I’m doing things a little different with this post. I posted a video to my new YouTube channel on this same topic, which will be linked at the end. I won’t double up like this for all future posts, but may do it occasionally. Read below, watch the video, or do both.


 

I’ve put off many things waiting to gather more information, get better gear, the right situation and so on. While being more prepared is usually a good thing, and different circumstances might make things easier, it’s still usually just another form of procrastination.

Last week I was reading something and was reminded of something Voltaire said (though he was likely relating an ancient saying), “perfect is the enemy of the good.” Incremental improvements take increasingly more effort and time the better things become. In economics it’s called diminishing marginal returns.

One form of the Perfect vs Good problem is Analysis Paralysis. It’s really just procrastination under the guise of due diligence, a way to feel productive without accomplishing much of any worth.

When you wait for circumstances to be “right” or “enough” information, you hang the possibility of success on the external world over which you have no control. In the meantime, you could have started, accumulated results over the otherwise wasted time, and learned from your experiences. Rather than reading everything you can about the topic, you can figure out the exact information you need to solve actual problems and further grow.

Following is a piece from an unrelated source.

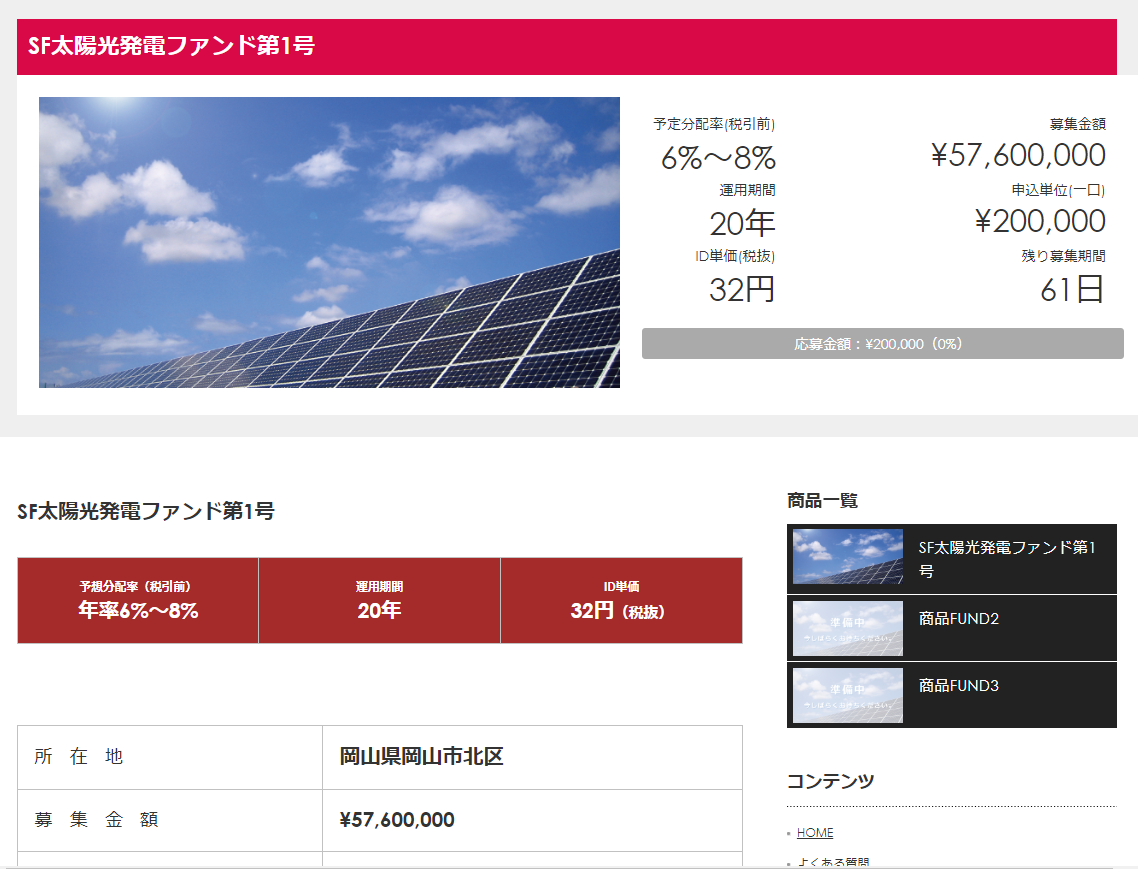Click the 商品一覧 sidebar heading

tap(822, 500)
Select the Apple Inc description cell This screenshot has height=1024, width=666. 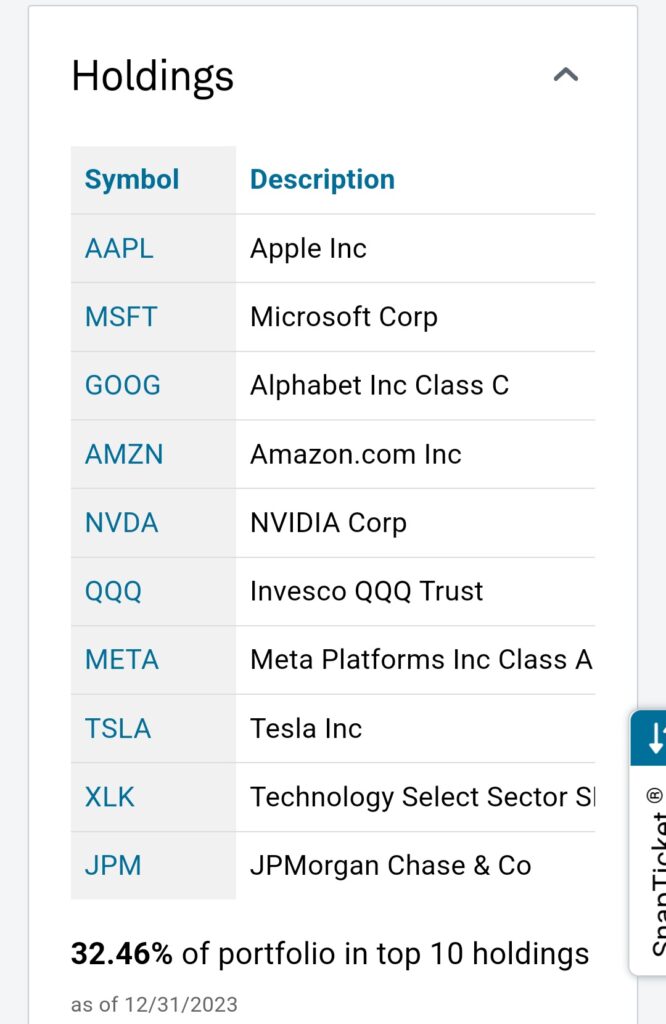(x=308, y=248)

In the case of any online endeavor that relies on building an audience, like my new YouTube channel (or a blog, e-commerce site, freelancing, etc.), if I started 3 months ago when I had the idea the basic means to get going, I’d already have 3 months in front of people; 3 months of comments and criticisms; 3 months of honing my message, narrowing or expanding my target audience; and so on.

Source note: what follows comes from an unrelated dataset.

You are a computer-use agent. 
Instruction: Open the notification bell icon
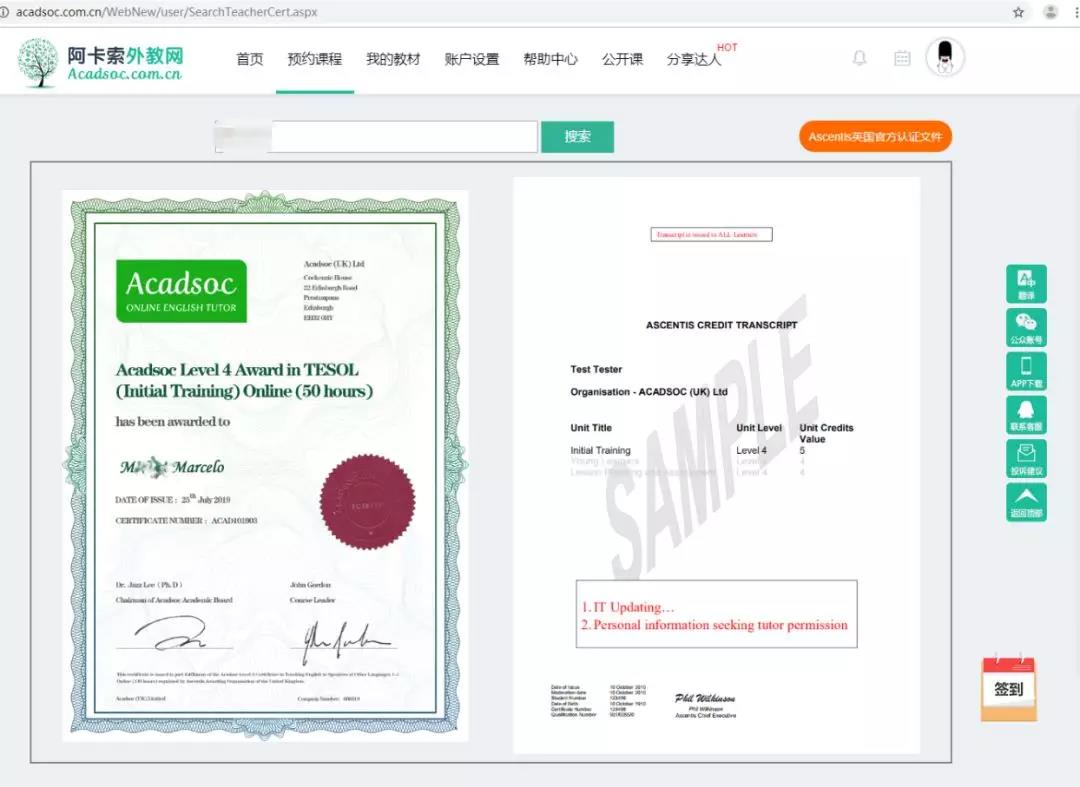tap(859, 59)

While I waited for the perfect situation to start, no one knew about it, I could only guess about possible obstacles, and I missed any opportunities that may have come about with action. And it’s not like any information that I thought I needed wouldn’t be there if and when I actually needed it. I’d probably be able to understand it better with experience as well.

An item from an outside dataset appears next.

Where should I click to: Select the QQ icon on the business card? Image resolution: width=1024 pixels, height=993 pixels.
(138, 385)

Don’t let the feeling that you need more information, better gear, the right time, the right circumstances, the right anything be excuses holding you back from what you want. You don’t need to read 50 more articles or blogs on healthy eating to start right now. You don’t need equipment or a trainer to start working on your fitness goals. You don’t need to learn how to build a webpage from scratch to start a blog or online business.

There’s also a real chance that you will fail. Or maybe you’ll figure out that it’s not actually something that you want to do. In either case, it’s better to figure it out sooner rather than later, not waste all that extra time preparing, and move on to the next thing.

How much Good are you willing to give up chasing after a Perfect that may not even be attainable? Get started.